[quote=spdrun]Frankly, tough patooties. Working with people who have paid their debt to society and are being reintegrated is part of the price you have to pay for living in a relatively free and just society.
Not all crime is violent, even if it appears so at first glance. The guy in the article was essentially arrested for being poor and convicted of contempt of cop. What about someone caught with drugs at age 20 who’s now 30? Or how about someone who got in a bar fight while drunk, punched someone the wrong way, they hit their head and died resulting in a felony manslaughter record?
Yet plenty of people get into bar fights with non-lethal results without anything going on to their record. Oftentimes, a conviction might just be bad luck.
I’d agree with you about a very narrow subset of premeditated violent crime (premeditated murder, grievous bodily harm, rape), but most people who have problems getting a job due to their records were convicted of much less serious crimes.
Proposed solution:
(1) Forbid private sale of criminal background check data, which is often inaccurate or lists arrests even absent conviction. Police agencies should be the only source for such data, and should be required to hold arrests without convictions confidential. Innocent till proven guilty, you know.

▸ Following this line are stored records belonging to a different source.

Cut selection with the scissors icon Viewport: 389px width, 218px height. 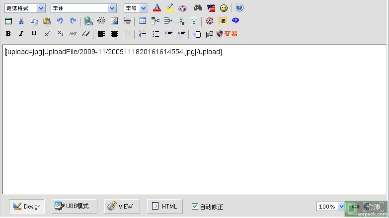[21, 21]
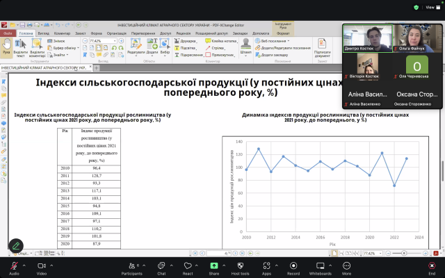445x278 pixels.
Task: Open the Коментар ribbon tab
Action: [62, 33]
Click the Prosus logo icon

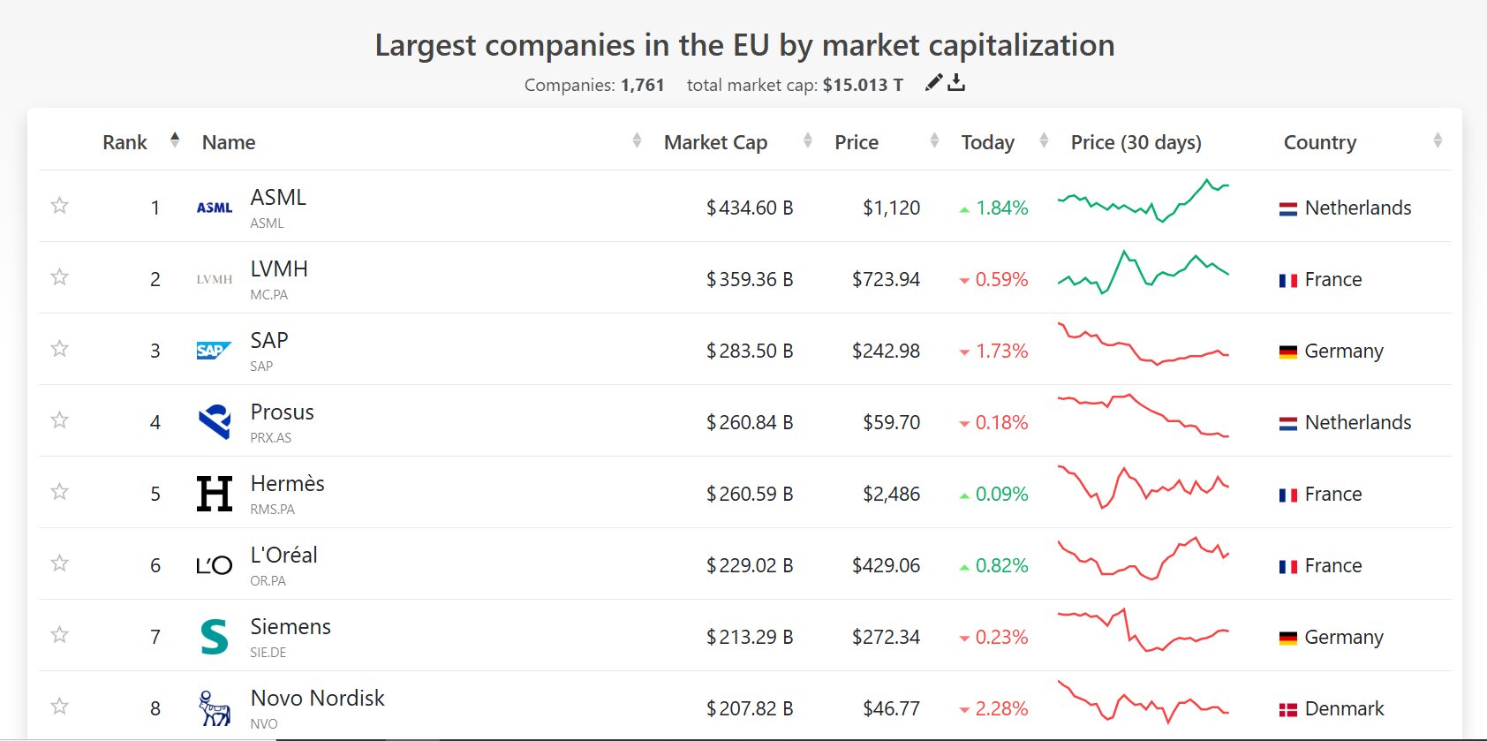pos(215,422)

(2) Require the subject’s notarized signature to release such data. Nothing gets released without explicit consent.
(3) Only allow employers to ask for such authorization after a job offer is made. The fines for violating this rule should be steep.[/quote]
Once again, that’s all very easy to say when you’re a single, young-ish, childless man. Not so easy when you’re a single woman living by yourself, or an elderly man, or a family with young children who might be victimized by a criminal working in their home.
I do understand 100% what you’re saying about juvenile convictions or one-off situations and bad luck, but too many crimes are committed by “former” criminals who were “rehabilitated” and let loose in society. Easy to say “tough potatoes” until it’s your wife, daughter, or son who was raped, tortured, and killed by an ex-con who was fixing your air conditioner.
Can you imagine the liability for public agencies who withhold information from prospective employers when it’s later discovered that some of their new employees are ex-felons who’ve committed heinous crimes during the commission of their work, or who got access to their victims via work?
And there is no reason to delay getting this information until later in the interview process if it’s a no-go from the beginning. If I were hiring people, especially people who had to go into people’s homes, there is no way in hell that I would hire someone with a criminal background, particularly if it involved a violent crime or theft of some sort. No way in hell.